This sauce is known as ragu which means to stimulate the appetite. The basis is a mirepoix or as we Italians say soffritto—an assortment of celery, carrots and onions fried in olive oil. Then add meat, wine, milk and tomato paste or pureed tomatoes and simmer for several hours.

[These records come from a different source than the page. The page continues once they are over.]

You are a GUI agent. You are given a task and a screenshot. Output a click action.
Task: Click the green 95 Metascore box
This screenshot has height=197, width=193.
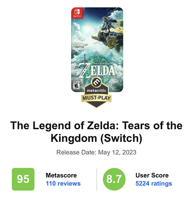tap(23, 179)
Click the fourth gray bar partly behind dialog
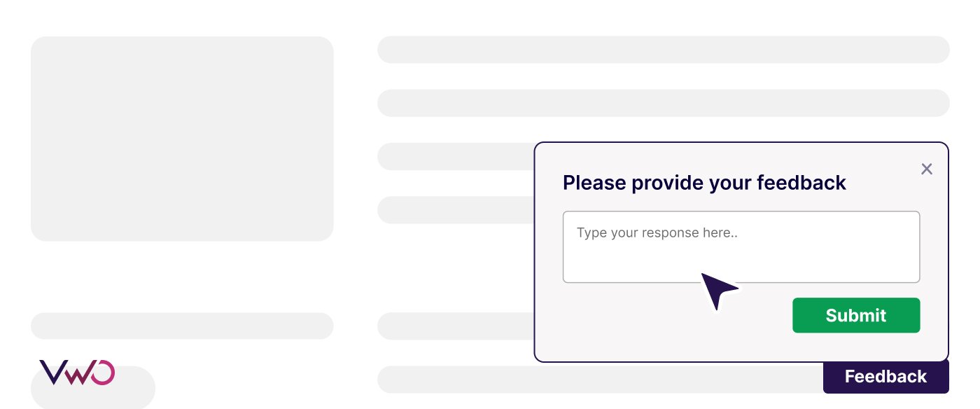The width and height of the screenshot is (980, 409). click(x=455, y=210)
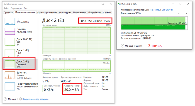Select Диск 1 (F:) HDD entry
Viewport: 195px width, 106px height.
click(20, 53)
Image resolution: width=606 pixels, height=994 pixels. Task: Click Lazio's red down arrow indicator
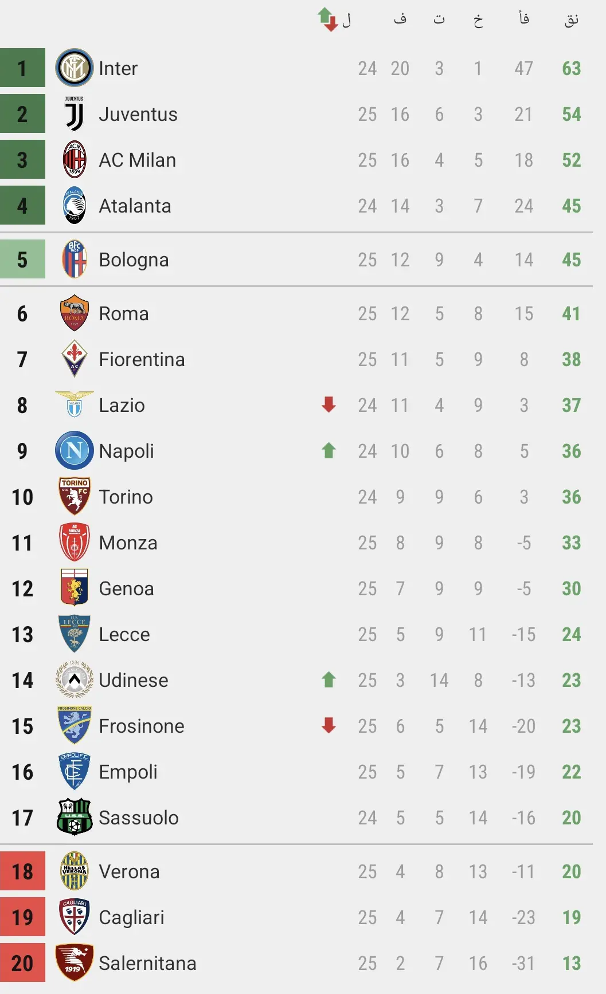coord(329,404)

Served with spaghetti (or any other pasta you like) and topped with fresh grated Parmigiano Reggiano.

Ingredients

  • Olive Oil, For Drizzling In Pan
  • 2 stalks Celery Chopped Finely
  • 1  Large Carrot, Chopped Finely
  • ½  Yellow Onion, Chopped Finely
  • 1  Bay Leaf
  • 454 grams Extra Lean Ground Beef
  • ½ cups Pancetta, Minced
  • ½ cups Red Wine
  • 1 cup Milk
  • 1 can (5 1/2 Oz. Size) Tomato Paste
  • ½ cans (395 ML Size) San Marzano Tomatoes, Pureed
  • 400 grams Pasta
  • 1 pinch Salt
  • 1 dash Pepper
  • ½ cups Parmigiano-Reggiano, Grated

Preparation

1. Into a heavy cast iron pot drizzle olive oil to cover bottom of pot. Toss in celery, carrots, onions and bay leaf.
2. Sauté until onions are translucent.
3. Add ground beef, breaking it up until it is a fine crumble, then add minced pancetta and cook until brown. Drain grease if necessary.
4. Stir in wine and let it evaporate a bit.
5. Slowly stir in 3/4 cup milk.
6. Stir in tomato paste, pureed San Marzano tomatoes, salt and pepper and blend.
7. Simmer on low heat for 4 hours adding the additional 1/4 cup milk a little at a time as the moisture dissipates.
8. Turn off heat and let it sit. Remove bay leaf.
9. Bring a large pot of salted water to a boil. Add the pasta and cook according to package instructions. Then drain it.
10. Toss pasta into the pan with the sauce.
11. Plate and sprinkle with grated Parmigiano Reggiano.
12. Enjoy!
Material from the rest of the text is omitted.